EXERCISE AIM. Print the records below word for word, beginning with the first line and ending once the line containing "Select the red" is printed.

SOURCE DATA.
# # #

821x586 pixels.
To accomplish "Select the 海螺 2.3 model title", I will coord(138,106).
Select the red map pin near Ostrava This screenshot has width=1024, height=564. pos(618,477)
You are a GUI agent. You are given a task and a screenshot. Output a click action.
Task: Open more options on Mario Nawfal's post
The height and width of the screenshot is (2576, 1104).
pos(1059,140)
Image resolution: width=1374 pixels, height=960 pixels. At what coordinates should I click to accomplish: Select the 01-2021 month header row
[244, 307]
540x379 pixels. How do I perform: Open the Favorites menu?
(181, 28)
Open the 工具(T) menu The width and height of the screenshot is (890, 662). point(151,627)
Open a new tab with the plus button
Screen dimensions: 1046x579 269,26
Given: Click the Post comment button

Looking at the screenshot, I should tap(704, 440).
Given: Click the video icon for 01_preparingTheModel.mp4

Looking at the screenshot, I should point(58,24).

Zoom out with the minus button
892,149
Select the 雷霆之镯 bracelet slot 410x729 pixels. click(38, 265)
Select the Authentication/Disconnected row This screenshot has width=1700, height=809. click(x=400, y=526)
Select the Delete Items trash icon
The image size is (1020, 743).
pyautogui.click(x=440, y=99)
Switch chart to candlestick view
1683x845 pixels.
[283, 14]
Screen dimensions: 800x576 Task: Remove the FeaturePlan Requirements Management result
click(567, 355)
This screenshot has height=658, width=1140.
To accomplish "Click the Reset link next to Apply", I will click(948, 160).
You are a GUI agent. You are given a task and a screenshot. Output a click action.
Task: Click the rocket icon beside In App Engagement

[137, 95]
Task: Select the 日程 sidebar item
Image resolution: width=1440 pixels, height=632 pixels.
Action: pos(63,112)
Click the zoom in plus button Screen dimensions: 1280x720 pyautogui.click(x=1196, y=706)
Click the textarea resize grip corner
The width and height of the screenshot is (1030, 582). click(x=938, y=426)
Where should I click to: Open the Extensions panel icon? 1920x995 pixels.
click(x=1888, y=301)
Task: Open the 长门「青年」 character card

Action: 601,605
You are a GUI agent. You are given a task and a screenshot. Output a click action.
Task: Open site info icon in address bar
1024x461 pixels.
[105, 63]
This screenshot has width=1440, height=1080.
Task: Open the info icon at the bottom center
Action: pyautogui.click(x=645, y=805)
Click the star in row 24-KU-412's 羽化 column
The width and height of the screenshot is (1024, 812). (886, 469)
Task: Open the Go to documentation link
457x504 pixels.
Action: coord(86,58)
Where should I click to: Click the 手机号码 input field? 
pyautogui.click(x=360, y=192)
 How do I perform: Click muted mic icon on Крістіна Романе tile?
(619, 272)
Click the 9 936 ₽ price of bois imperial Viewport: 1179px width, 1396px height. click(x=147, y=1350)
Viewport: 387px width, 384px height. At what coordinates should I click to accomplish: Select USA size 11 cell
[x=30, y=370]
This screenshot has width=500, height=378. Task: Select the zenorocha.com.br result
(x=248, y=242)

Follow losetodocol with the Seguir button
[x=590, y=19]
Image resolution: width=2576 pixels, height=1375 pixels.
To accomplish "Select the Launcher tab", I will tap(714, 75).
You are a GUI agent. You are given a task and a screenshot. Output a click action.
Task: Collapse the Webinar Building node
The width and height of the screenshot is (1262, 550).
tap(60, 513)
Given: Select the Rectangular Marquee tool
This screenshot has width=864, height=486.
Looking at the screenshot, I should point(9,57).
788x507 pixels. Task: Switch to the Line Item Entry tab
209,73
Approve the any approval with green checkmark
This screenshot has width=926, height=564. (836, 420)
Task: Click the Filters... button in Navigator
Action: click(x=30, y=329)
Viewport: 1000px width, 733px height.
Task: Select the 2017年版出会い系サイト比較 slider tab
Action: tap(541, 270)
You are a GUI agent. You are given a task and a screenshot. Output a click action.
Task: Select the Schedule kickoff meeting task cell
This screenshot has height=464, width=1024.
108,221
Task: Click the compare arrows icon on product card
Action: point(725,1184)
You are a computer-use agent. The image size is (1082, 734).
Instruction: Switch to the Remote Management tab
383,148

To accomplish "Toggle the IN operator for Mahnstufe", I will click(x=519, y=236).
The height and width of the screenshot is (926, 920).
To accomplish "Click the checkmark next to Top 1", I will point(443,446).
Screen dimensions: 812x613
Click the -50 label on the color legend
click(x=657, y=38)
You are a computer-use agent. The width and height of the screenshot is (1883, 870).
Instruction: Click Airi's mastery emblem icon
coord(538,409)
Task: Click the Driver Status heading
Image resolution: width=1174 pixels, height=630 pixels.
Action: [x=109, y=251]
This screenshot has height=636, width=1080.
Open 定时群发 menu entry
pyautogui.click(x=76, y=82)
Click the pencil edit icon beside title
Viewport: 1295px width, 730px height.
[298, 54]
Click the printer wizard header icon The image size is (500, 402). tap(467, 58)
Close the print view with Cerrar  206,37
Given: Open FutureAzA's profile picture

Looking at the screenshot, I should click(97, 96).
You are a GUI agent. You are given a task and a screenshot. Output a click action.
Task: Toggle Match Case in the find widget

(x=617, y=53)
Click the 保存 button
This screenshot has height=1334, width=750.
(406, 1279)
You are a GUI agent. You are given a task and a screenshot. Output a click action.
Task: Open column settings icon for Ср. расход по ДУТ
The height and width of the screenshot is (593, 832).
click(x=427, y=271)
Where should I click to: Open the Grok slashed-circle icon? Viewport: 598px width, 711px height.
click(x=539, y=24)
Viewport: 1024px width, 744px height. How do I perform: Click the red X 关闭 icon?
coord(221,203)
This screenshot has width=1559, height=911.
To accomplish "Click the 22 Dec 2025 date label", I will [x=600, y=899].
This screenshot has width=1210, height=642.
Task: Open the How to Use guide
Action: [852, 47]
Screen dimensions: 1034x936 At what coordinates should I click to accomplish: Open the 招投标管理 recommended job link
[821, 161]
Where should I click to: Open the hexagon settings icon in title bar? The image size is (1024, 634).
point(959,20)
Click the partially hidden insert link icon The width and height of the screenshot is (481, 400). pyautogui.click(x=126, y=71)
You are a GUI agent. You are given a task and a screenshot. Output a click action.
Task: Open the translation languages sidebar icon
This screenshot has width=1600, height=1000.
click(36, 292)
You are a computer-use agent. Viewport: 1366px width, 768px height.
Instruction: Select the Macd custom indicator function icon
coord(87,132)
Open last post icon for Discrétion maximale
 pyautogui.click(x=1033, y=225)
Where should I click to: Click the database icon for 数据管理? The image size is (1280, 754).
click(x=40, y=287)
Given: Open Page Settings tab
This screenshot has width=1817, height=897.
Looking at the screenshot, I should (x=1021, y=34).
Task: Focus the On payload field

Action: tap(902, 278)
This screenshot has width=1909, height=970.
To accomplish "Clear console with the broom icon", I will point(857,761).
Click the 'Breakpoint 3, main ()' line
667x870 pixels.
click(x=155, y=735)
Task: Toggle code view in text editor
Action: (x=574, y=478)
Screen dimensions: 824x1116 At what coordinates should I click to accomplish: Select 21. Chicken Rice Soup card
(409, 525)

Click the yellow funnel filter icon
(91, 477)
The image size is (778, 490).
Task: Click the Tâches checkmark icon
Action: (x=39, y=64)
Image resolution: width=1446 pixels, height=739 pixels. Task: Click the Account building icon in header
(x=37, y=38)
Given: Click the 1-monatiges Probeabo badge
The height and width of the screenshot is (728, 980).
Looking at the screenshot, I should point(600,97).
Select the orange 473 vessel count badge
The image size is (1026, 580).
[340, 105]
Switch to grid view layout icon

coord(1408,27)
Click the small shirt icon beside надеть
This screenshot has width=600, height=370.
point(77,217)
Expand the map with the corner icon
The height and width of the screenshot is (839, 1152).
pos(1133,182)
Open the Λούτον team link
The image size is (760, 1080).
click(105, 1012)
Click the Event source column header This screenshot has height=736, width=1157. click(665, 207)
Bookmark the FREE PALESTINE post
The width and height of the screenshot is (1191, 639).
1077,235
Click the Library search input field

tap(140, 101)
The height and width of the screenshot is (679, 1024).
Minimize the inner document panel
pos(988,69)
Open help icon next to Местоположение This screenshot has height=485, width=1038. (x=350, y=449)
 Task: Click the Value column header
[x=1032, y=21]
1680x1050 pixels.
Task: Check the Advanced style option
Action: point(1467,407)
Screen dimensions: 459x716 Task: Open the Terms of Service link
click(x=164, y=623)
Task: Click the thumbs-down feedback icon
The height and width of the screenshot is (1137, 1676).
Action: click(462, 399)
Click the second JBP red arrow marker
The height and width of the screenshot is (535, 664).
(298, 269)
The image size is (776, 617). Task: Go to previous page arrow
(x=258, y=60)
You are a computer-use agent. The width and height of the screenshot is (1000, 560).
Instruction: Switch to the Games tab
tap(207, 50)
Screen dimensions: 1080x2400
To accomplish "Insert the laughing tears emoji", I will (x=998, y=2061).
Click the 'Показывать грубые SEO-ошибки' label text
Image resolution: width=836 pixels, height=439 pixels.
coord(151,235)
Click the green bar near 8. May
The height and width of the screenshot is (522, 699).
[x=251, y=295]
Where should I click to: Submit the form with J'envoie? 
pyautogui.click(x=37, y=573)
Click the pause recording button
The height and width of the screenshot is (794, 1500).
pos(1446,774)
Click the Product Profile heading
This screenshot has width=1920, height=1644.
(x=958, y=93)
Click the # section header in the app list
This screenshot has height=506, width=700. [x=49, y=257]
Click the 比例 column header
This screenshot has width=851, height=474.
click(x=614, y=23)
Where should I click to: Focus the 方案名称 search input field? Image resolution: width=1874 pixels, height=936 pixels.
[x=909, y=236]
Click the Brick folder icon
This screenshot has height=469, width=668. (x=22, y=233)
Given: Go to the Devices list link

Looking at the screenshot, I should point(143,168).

# # #

TASK OUTPUT.
821x586 pixels.
To accomplish "Select the 海螺 2.3 model title", I will coord(138,106).
Select the red map pin near Ostrava This screenshot has width=1024, height=564. pos(618,477)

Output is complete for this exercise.